Using the entries that follow, state how many lines contain the word "each". The response is that number and nothing more.

• _Data supplied_:
________________
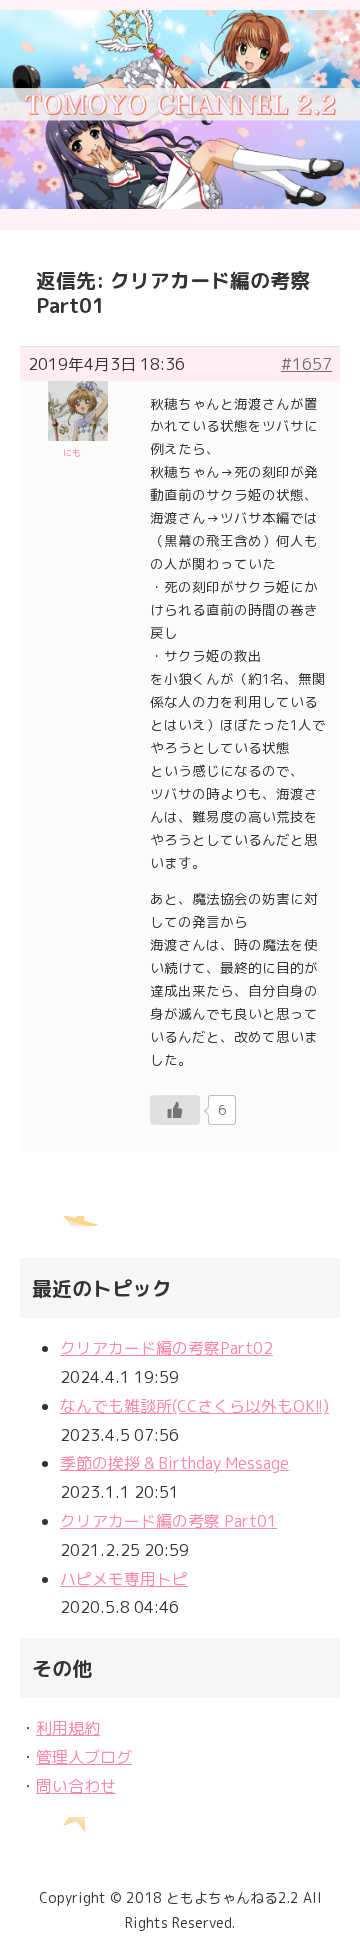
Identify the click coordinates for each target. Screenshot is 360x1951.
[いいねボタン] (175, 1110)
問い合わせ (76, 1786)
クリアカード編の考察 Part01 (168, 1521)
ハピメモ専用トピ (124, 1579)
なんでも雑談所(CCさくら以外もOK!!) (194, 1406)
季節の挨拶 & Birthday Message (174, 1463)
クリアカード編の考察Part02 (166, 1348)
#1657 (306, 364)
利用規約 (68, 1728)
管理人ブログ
________________
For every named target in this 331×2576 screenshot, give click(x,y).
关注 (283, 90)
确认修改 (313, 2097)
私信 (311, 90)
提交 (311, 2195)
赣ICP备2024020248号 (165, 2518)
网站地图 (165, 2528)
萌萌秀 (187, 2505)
________________
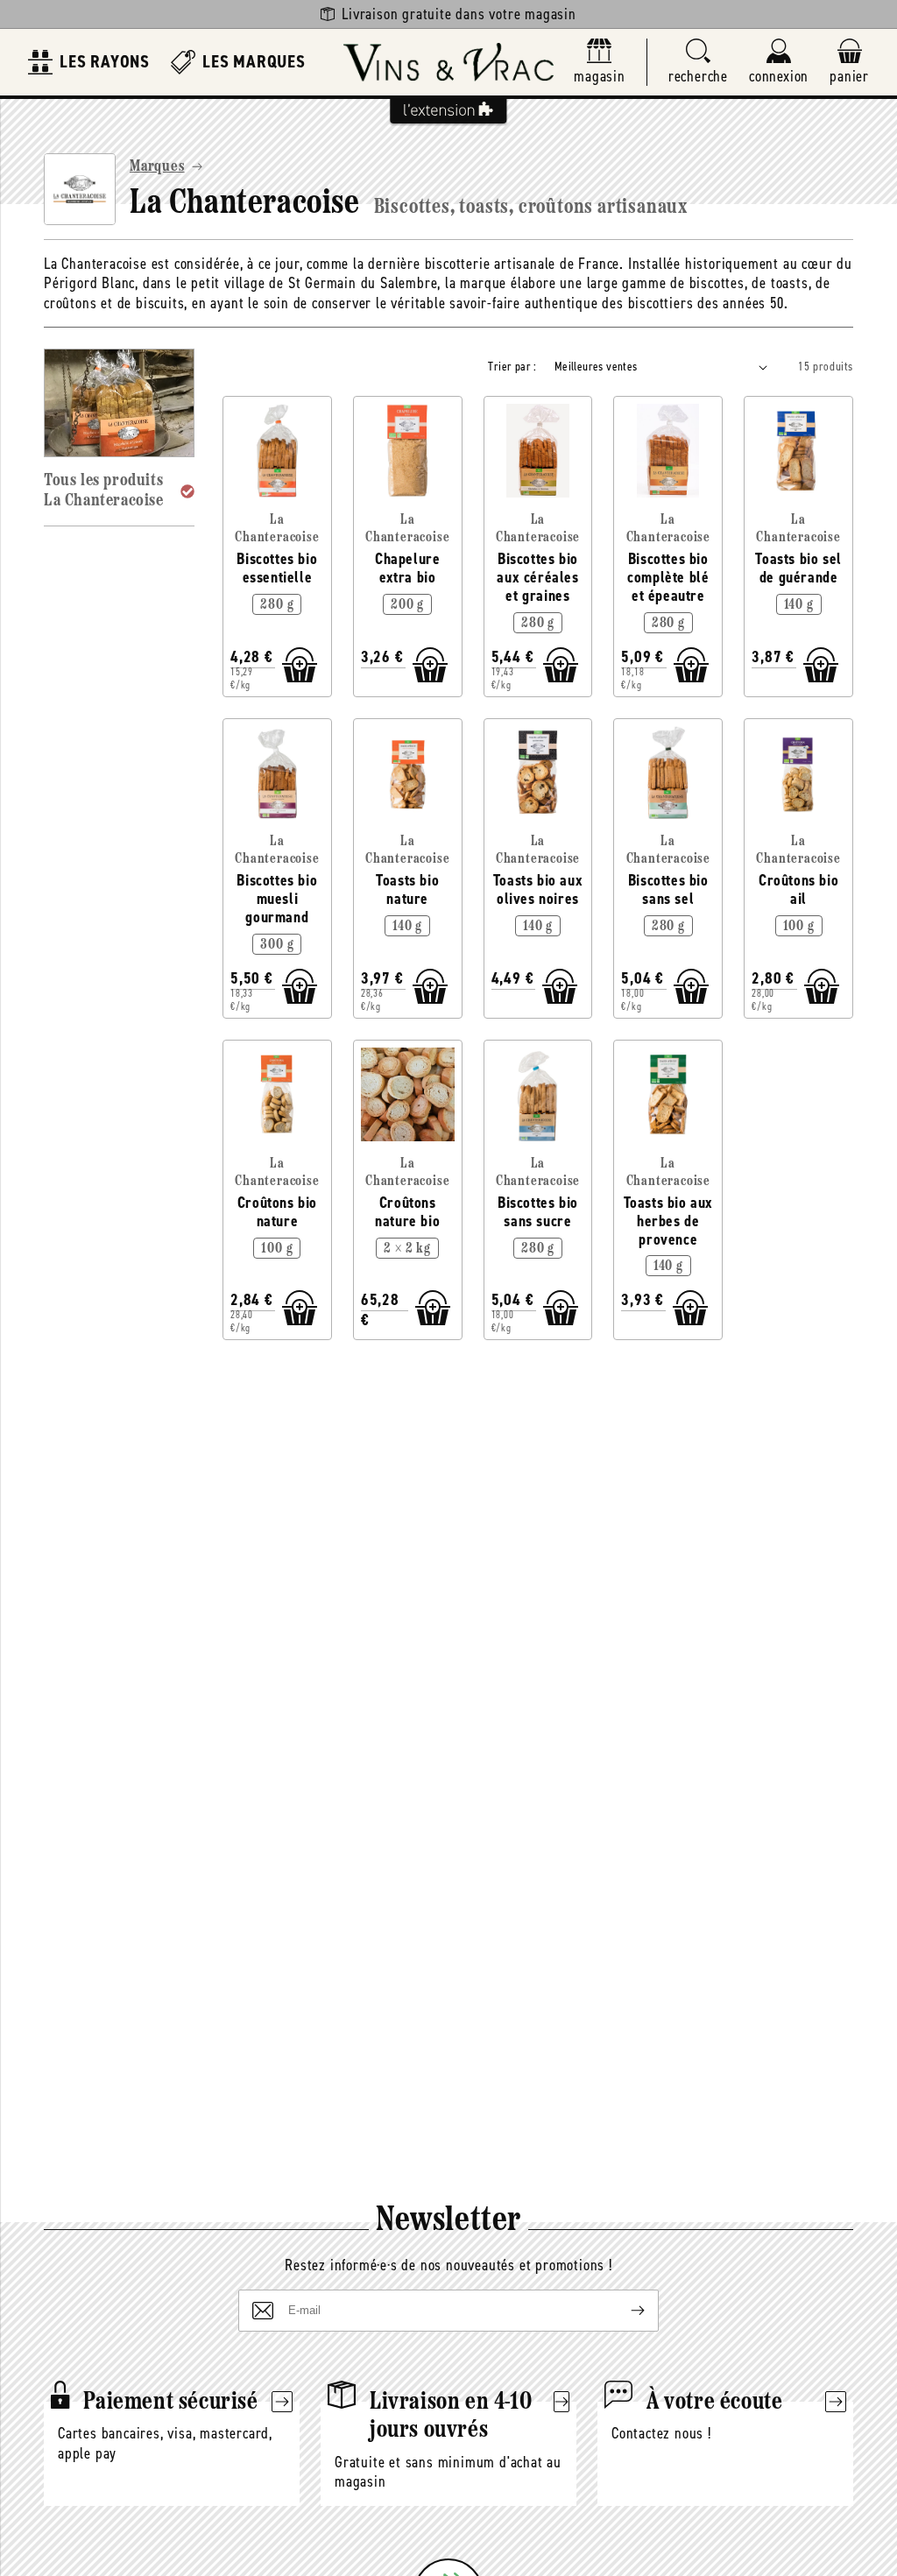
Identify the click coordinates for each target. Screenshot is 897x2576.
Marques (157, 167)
________________
• _Result_: 2